* start Data for this task *
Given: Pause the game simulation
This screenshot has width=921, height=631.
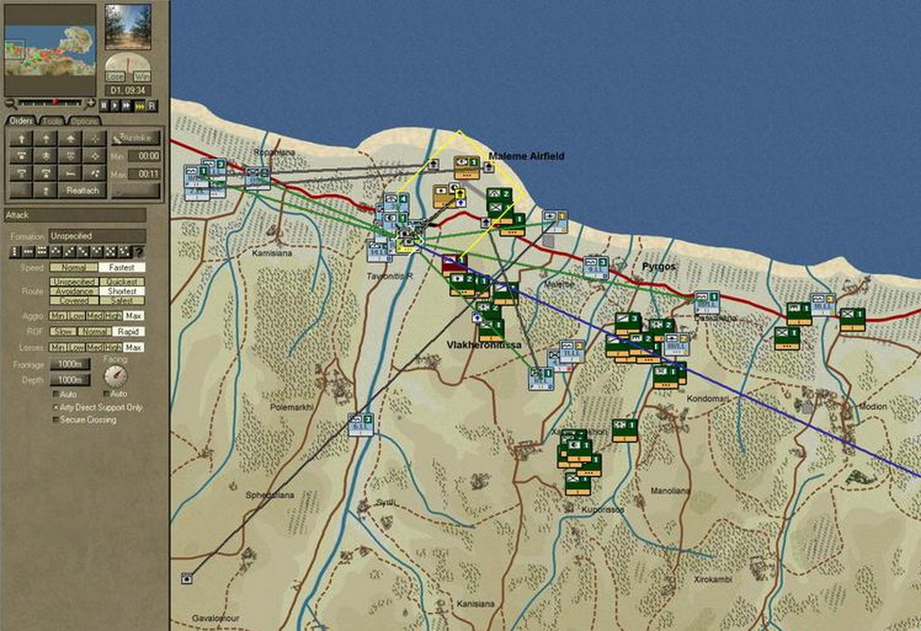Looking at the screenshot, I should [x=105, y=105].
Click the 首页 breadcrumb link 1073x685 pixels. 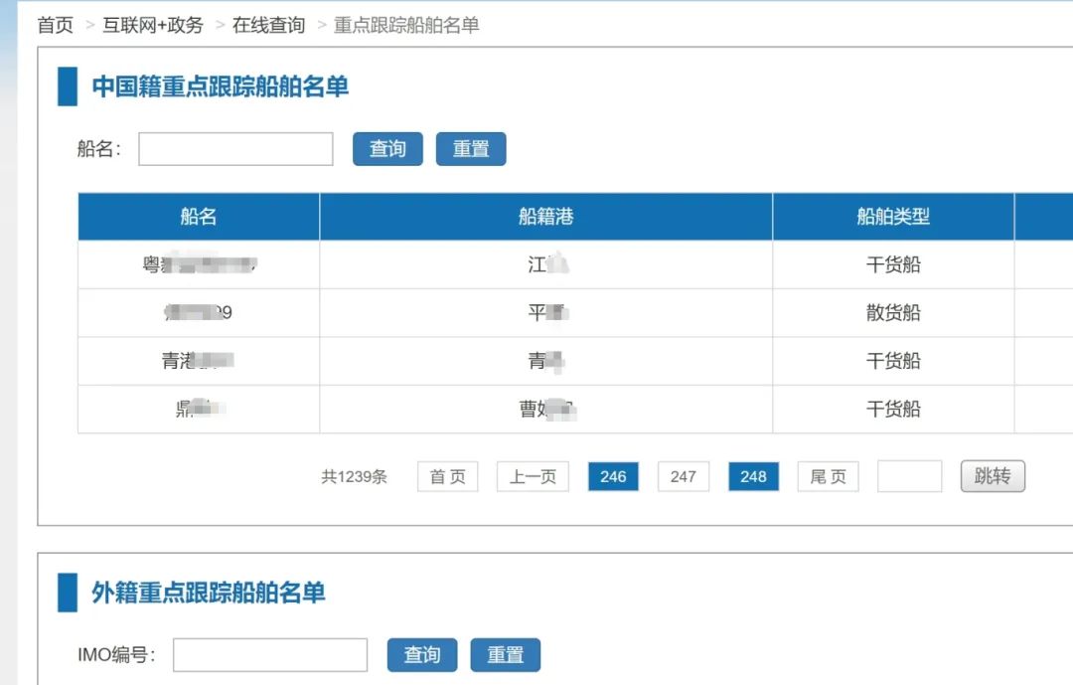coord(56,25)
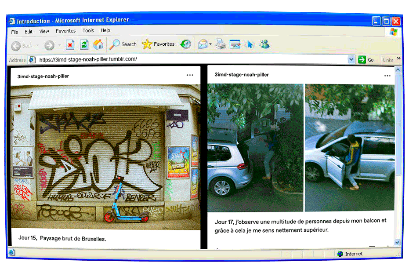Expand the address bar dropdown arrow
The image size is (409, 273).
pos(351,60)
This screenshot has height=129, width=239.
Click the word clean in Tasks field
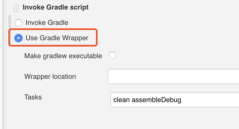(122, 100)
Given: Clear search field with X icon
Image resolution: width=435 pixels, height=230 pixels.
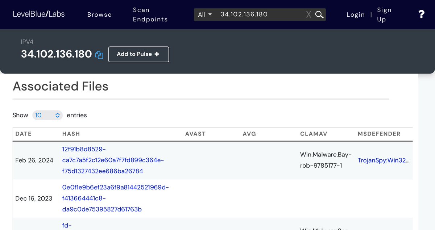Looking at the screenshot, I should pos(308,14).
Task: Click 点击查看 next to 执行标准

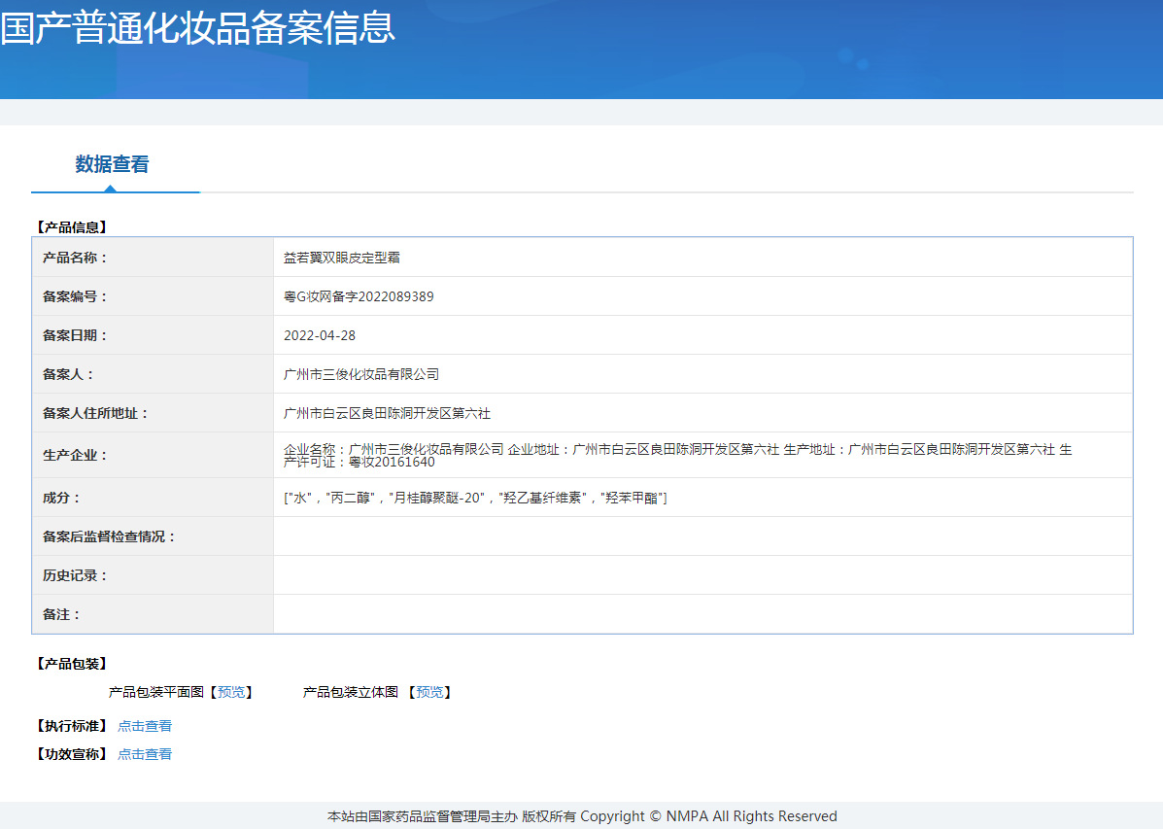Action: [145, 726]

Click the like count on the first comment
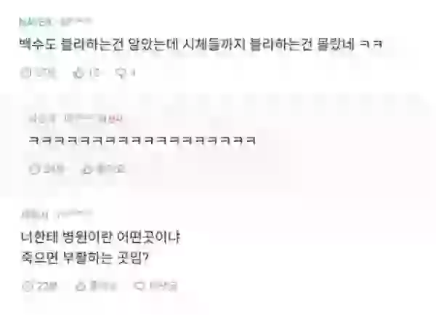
* end Data for this task *
**Problem to work on**
Format the records from the line containing "This screenshot has height=129, width=239." through the end as a JSON list of strings, one string per line, with blank lines and the pictures left out.

**Exercise output**
[
  "This screenshot has height=129, width=239.",
  "Click the word clean in Tasks field",
  "(122, 100)",
  "Given: Clear search field with X icon",
  "Image resolution: width=435 pixels, height=230 pixels.",
  "Looking at the screenshot, I should pos(308,14).",
  "Task: Click 点击查看 next to 执行标准",
  "Action: [145, 726]",
  "Click the like count on the first comment"
]